= Fluvio-thermal erosion =

Erosion process in geomorphology

In geomorphology fluvio-thermal erosion is the combined mechanical and thermal erosion of an unfrozen river or stream against ice-rich soils and sediments. The erosional process includes the thawing of ice sediments by a strong water flow and once the surface is unfrozen, mechanical erosion occurs only if hydraulic forces are powerful enough to incise the riverbank material. This kind of erosion sometimes causes the banks to collapse into the river, and when this occurs collapses are commonly controlled by ice wedges. Rivers where this process has been observed include the Lena, the Colville River delta, and the Yukon River.

The Yakutia region in Central Siberia, where the Lena River is located, is an exceptional point of interest to study this type of erosion based on its record low temperatures and extreme thickness of permafrost. During the winter when water level is low, a thick sheet of ice forms on top of the Lena River, that is sometimes as much as 2 m thick. Seasonal floods caused by rapid snowmelt and irregular storms then break the ice apart in the summer, exposing the banks of the river to the power of erosion. There are two stages to this process: the first is the breakup of the ice and the second is the flooding. Over the course of just a few days in May or June, water discharge can increase by 10x its velocity. The force of the water causes the ice sitting on top of the river to break apart, and these broken pieces are thrust up onto the riverbanks, sometimes forming an ice barrier that as high as 10m tall that will protect the banks from erosion for a short time. However, as the flood continues, the warmth and mechanical energy from the water melts the ice barrier, giving way for the fluvio-thermal erosion of the frozen riverbanks. For the Lena, the banks are observed to retreat approximately 40 m per year.

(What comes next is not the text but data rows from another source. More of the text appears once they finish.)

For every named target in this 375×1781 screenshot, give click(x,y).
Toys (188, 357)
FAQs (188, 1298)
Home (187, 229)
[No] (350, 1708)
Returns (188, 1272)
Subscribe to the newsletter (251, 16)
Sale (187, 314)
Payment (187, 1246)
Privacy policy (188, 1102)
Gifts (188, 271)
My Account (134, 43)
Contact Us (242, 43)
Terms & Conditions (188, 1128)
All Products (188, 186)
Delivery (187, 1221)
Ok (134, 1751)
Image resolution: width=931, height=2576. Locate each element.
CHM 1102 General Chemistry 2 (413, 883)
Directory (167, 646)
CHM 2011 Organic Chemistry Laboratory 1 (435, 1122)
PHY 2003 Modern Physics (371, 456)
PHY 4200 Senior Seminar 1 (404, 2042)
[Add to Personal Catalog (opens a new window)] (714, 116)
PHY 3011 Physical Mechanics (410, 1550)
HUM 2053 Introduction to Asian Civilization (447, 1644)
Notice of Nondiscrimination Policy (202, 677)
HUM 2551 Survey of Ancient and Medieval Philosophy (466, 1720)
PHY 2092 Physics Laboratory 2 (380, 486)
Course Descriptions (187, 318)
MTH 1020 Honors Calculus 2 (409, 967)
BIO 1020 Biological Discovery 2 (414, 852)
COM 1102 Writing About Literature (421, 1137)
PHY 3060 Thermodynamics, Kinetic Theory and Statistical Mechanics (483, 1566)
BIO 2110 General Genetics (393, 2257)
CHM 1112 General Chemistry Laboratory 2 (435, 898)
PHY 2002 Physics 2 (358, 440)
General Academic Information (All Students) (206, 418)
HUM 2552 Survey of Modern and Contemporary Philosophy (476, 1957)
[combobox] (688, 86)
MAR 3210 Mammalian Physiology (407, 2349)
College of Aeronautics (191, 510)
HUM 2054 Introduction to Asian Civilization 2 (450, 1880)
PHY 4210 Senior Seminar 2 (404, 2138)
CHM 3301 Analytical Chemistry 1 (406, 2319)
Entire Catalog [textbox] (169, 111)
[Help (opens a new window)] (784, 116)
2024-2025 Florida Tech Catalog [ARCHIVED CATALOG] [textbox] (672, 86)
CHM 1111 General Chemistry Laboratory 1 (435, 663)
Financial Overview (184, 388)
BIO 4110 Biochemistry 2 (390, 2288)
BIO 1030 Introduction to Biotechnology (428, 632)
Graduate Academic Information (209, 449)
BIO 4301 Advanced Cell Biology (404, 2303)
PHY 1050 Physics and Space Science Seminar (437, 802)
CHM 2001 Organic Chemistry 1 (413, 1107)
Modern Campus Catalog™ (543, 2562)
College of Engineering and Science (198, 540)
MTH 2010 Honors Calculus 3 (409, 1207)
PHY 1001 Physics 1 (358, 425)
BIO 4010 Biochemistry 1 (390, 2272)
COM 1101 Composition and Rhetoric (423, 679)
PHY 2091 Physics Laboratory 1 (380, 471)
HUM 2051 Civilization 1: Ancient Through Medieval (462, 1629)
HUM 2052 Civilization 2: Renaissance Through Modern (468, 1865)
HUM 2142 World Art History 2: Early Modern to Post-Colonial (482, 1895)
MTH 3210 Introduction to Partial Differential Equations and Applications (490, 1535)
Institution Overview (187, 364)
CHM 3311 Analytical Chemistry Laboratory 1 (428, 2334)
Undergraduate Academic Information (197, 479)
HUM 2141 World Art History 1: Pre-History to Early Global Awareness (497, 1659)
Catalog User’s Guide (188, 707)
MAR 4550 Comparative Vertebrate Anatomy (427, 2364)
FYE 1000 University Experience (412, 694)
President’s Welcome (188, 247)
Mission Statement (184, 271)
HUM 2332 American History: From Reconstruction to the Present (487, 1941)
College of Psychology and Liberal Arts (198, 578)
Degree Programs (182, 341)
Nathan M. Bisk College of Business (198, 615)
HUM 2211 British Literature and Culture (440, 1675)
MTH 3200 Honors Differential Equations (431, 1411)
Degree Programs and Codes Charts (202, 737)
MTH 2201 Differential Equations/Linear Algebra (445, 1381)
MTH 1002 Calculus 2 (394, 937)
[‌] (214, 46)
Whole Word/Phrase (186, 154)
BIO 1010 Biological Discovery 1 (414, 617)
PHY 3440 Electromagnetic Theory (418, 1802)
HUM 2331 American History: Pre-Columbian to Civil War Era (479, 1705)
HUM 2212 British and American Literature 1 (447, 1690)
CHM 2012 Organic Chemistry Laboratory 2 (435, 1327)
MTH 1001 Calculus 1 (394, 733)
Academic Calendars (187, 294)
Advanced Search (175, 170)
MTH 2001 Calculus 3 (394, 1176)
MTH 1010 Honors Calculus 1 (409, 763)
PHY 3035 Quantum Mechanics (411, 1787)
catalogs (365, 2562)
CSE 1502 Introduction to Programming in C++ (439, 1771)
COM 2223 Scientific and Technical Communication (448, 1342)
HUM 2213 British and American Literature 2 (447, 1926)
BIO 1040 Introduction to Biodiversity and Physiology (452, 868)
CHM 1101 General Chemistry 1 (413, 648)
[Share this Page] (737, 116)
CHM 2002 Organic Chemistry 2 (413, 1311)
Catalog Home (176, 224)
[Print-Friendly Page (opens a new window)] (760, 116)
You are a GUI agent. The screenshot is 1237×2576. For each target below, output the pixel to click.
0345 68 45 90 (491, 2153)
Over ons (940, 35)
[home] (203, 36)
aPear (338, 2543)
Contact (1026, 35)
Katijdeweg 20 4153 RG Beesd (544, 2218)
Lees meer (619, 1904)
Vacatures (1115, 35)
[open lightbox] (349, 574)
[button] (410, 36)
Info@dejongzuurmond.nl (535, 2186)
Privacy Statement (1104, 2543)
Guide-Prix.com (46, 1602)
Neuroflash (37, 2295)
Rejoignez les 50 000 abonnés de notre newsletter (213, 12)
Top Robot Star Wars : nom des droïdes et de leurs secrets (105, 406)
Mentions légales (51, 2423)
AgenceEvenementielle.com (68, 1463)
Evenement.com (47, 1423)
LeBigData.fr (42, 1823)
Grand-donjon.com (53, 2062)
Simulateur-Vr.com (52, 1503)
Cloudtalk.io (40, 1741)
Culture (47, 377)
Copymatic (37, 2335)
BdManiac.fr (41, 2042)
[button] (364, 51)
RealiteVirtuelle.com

Based on lab models carried out in a cold room, high water temperature, ice temperature, and discharge are shown to be the main contributors of thermal erosion, whereas high ice content in the soil is shown to slow down the thermal erosion process. Melting of the ice within a porous material reduces the strength of the material, rendering it easily breakable and removable. During the melting period of a periglacial river in the summer, due to a relatively high water discharge, the unfrozen sediments are weathered away. In conclusion, water discharge in permanent contact with permafrost banks creates a combination of thermal and mechanical erosion.